Girl hurried her brother into their mother’s dim bedroom contentedly.  She saw that their mother was sleeping atop the covers of the bed.

“You’re not in trouble,” she said to her brother, again.

Then they passed the tall mirror, and Girl jerked to a stop in shock.  She brought them back before the mirror and stared.

Girl turned and looked at her brother beside her.  He was there.  She was holding his hand.  But in the mirror, there was only Girl, no one was beside her, and she was holding empty air.  And she knew that no one could see her brother but her.  Girl sat down abruptly where she was.

“Sis,” said her brother, frightened, and he sat down too.

“It’s alright,” she said.

There came a quick, quiet knocking at the bedroom door.  Girl’s brother ran and hid behind the tall mirror.

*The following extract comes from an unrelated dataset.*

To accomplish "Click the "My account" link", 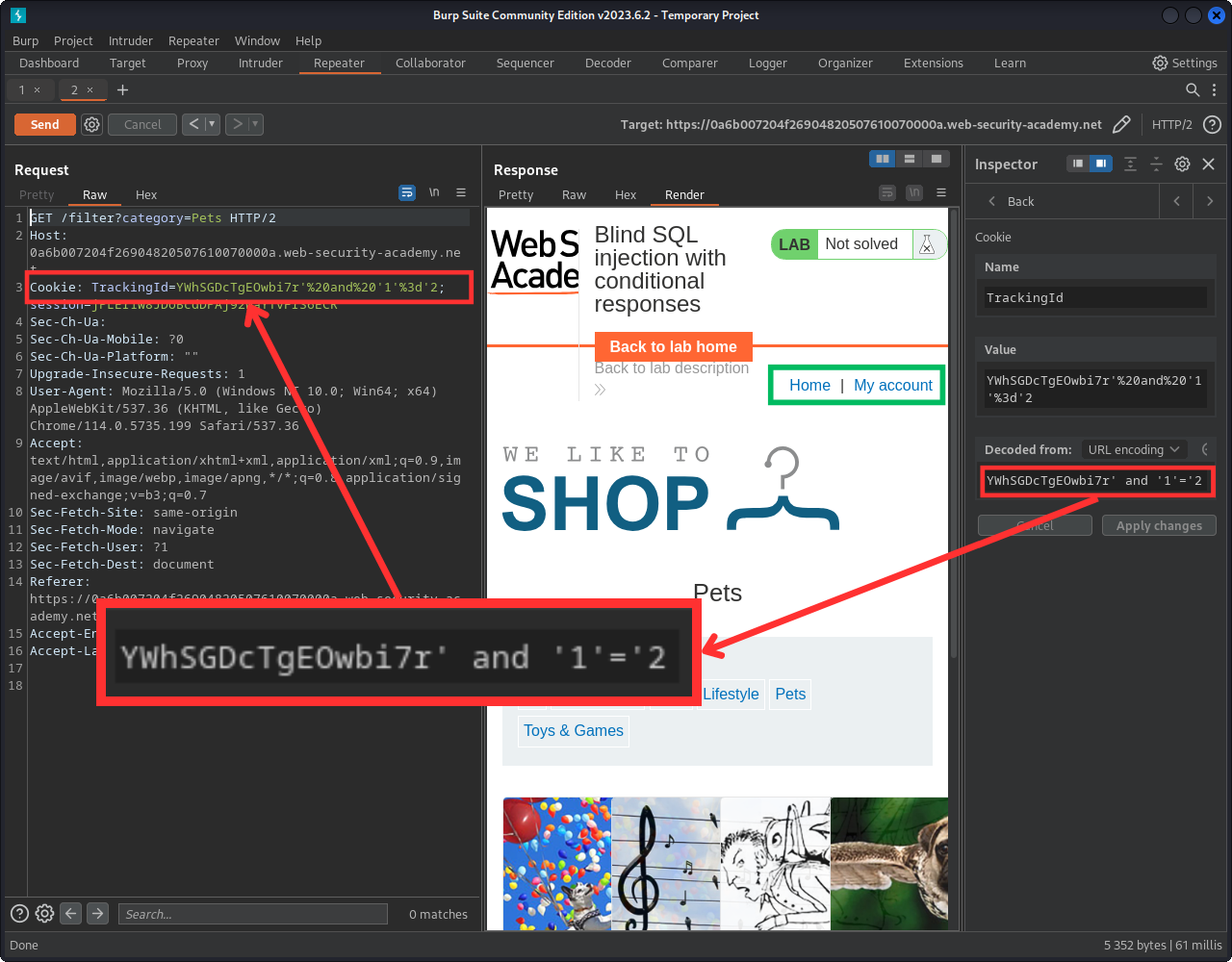I will 892,385.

“Sis?” said her uncle, and poked his head into the room.  He saw that Girl’s mother was sleeping and then he saw Girl, sitting on the floor.  He gestured for Girl to come out into the hallway.

“Come here, Girl,” he said.

In the hallway, Girl’s uncle bent down and said earnestly, “Don’t bother your mother, Girl.  Let her sleep.  Seriously.  I’ve got to make some phone calls.  It’s so early—please go back to bed.  Don’t panic.”

Girl nodded uncertainly.  “Yes, Uncle,” she said.

Girl watched her uncle leave, and then she went back into her mother’s bedroom.  She tried not to look in the mirror and she tried not to look at her mother’s sleeping face.

“Come out,” she said.

“No, I don’t want to,” said her brother, and then he came out from behind the mirror.  Girl put her hands on her hips and narrowed her eyes at him.  Her brother squirmed under her gaze.

Girl took her brother to the special medicine chest and then she found a big spool of strong red ribbon.  She measured out and snipped a length as tall as herself and she bound one end to her brother’s wrist and one end to her own wrist.  And she put the spool in her pocket.  But she could not convince her brother to give up his flashlight.

“It’s day,” she protested.  “You don’t need it.”

“I like it.  It’s my monster flashlight,” he explained, and Girl sighed.

Girl took her brother past the clear glass doors of the study.  Her uncle had his back to them and he was talking on the phone.  Girl saw that he was pulling on his hair as he talked.

At the front door, Girl took her brother’s hand in her own.  She was frightened, but she was also determined.

“Where are we going, Sis?” her brother asked.

“On a journey.  On a—a quest,” she said.

He looked at her.  “An adventure?” she tried.

He thought about this.  “Okay,” he said.

Girl reached for the handle and she opened the door.